EXCERPTED PASSAGE >>
--------------------------------

Tren de Aragua is here — stronger foreign policy is needed to end this threat
The mass deportation of illegal immigrants seems to be the solution for a huge crisis affecting the U.S. Despite this, criminals like Venezuela's Tren de Aragua gang will continue to arrive in the country if the root causes of migration are not being addressed.
The dictatorships in Venezuela, Cuba and Nicaragua have been playing a key role in creating the migration crisis. What happens in those countries has a direct impact on this crisis. Since 2023 the three regimes promoted a perfect strategy.
Cuba sent the people; the dictatorship of Venezuela provided the airline, CONVIASA, and Nicaragua facilitated the free route via the Managua Airport. This is how thousands of migrants began a massive exodus from there to the southern border of the U.S. This is not the natural migration of the old days, but a man-made crisis.
Venezuela uses migration as a weapon of extortion against the U.S. The Tren de Argua gang, linked to the Venezuelan dictatorship, has managed to penetrate 16 states in America with drugs and crime. It is a problem of national security but also of foreign policy.
Last July, a new economic crisis broke out in Cuba. Never-ending blackouts, accelerated currency devaluation, food shortages and brutal repression provided the perfect fuel for a rise in emigration.
Migration is a good source of income for tyrants. because more migrants mean more remittances for authoritarian governments. In 2023, Nicaragua received almost $5 billion in remittances, and a greater amount is expected by the end of this year.
The accelerated strategy implemented by Cuba, Venezuela and Nicaragua has caused devastating and visible effects in regions as far apart as South Texas, New York and Massachusetts. But in the short term, it will bring more remittances to those countries. That’s how you keep a dictatorship alive.

--------------------------------

RECORDED INFORMATION >>
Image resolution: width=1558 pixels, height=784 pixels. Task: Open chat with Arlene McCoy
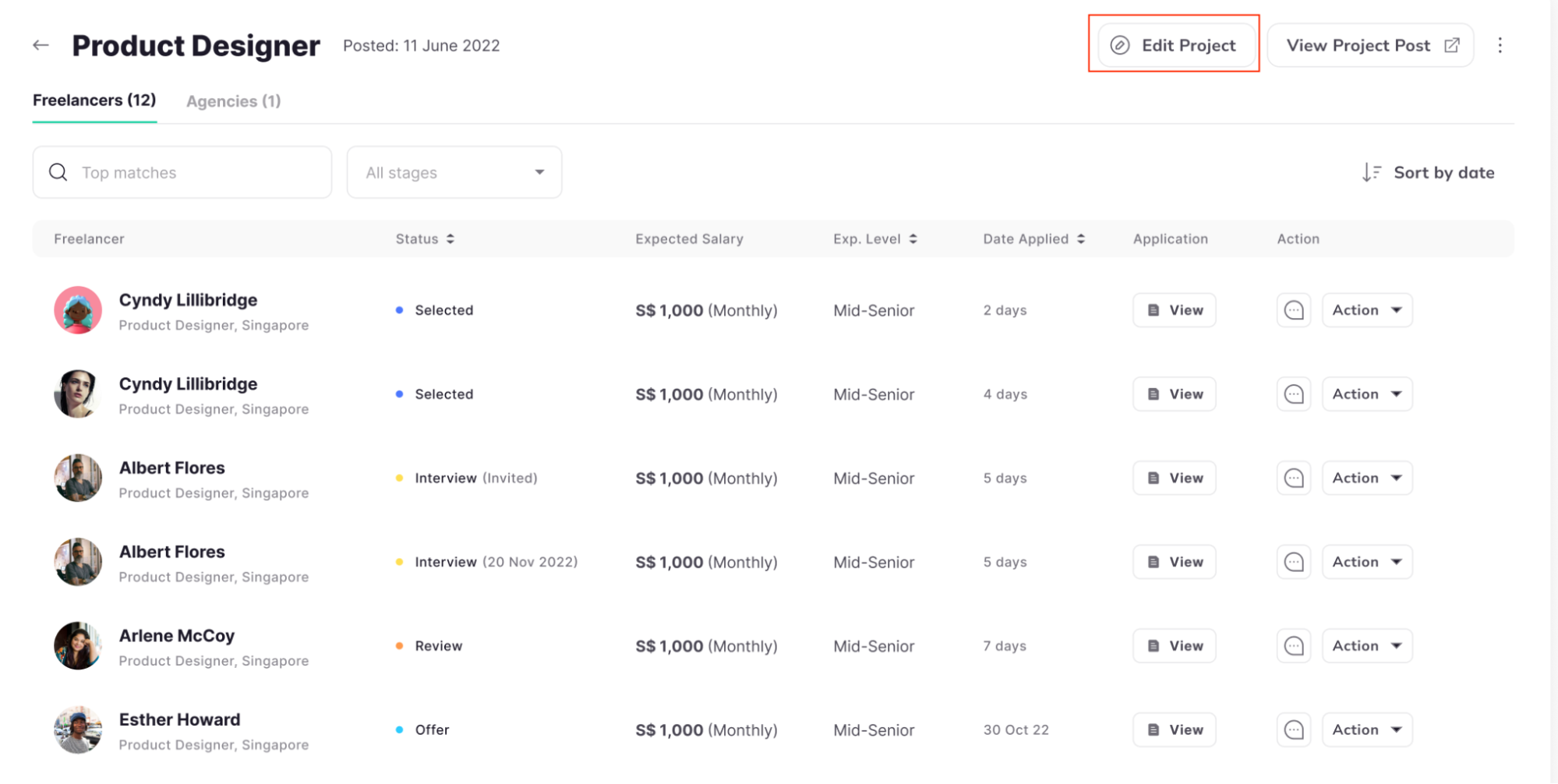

--------------------------------

WHAT THIS EXERCISE ASKS >>
a – According to the Tren de Aragua article, why is migration a good source of income for the governments it names? Answer in one to three sentences.
b – Please continue the Tren de Aragua article from its last paragraph onward.

ANSWERS TO THE PROBLEMS >>
a – More migrants mean more remittances for authoritarian governments. The article gives the example of Nicaragua, which received almost $5 billion in remittances in 2023 and expects a greater amount by the end of this year.

b –
Cuba, Nicaragua and Venezuela have successfully presented the false narrative that sanctions are the gasoline that drives migration. Nothing could be further from the truth, but the playbook still sells and sells well among some intellectuals and politicians.
Repression, exclusion and illicit enrichment of the ruling elites in Managua, Havana and Caracas are the main causes of forced and desperate emigration. Seven million Venezuelan exiles are living proof of this man-made tragedy.
According to the White House, the situation in Nicaragua and Venezuela "continues to pose an unusual and extraordinary threat to the national security and foreign policy of the United States."
Last year, the three dictatorships received Iran's former President, Ebrahim Raisi, and Russian Foreign Minister Sergey Lavrov. These dictatorships also maintain a very close cooperation with China and diplomatic ties to North Korea.
Even though the announced mass deportation policy seeks to bring back law and order to the U.S. border, the foreign policy toward Cuba, Nicaragua and Venezuela will continue to be paramount. Migration cannot be disconnected from national security and foreign policy.
Specific and clear attention is urgently needed towards these regimes, considered as an unusual and extraordinary threat to security. In accordance with this, a special undersecretariat should be created, providing specific attention and detailed monitoring of these regimes. An unusual problem requires an unusual response.
It would be critical to consider an economic and commercial strategy to press for significant changes in Cuba, Nicaragua and Venezuela. This is not a good moment to remove sanctions in exchange for migrants. An agreement of this nature will solve only a temporary problem.
It its critical to assess and even suspend the privileges of the dictatorships that still enjoy the benefits of the international monetary system, U.S. dollars, tourism and free trade with the most powerful nation of the planet.
The immigration hemorrhage is a symptom of a much larger problem. This is the right time to fix it, before Tren de Aragua takes more innocent lives.
Arturo McFields is an exiled journalist, former Nicaraguan ambassador to the OAS, former member of the Norwegian Peace Corps and the Security Seminar of the National Defense University.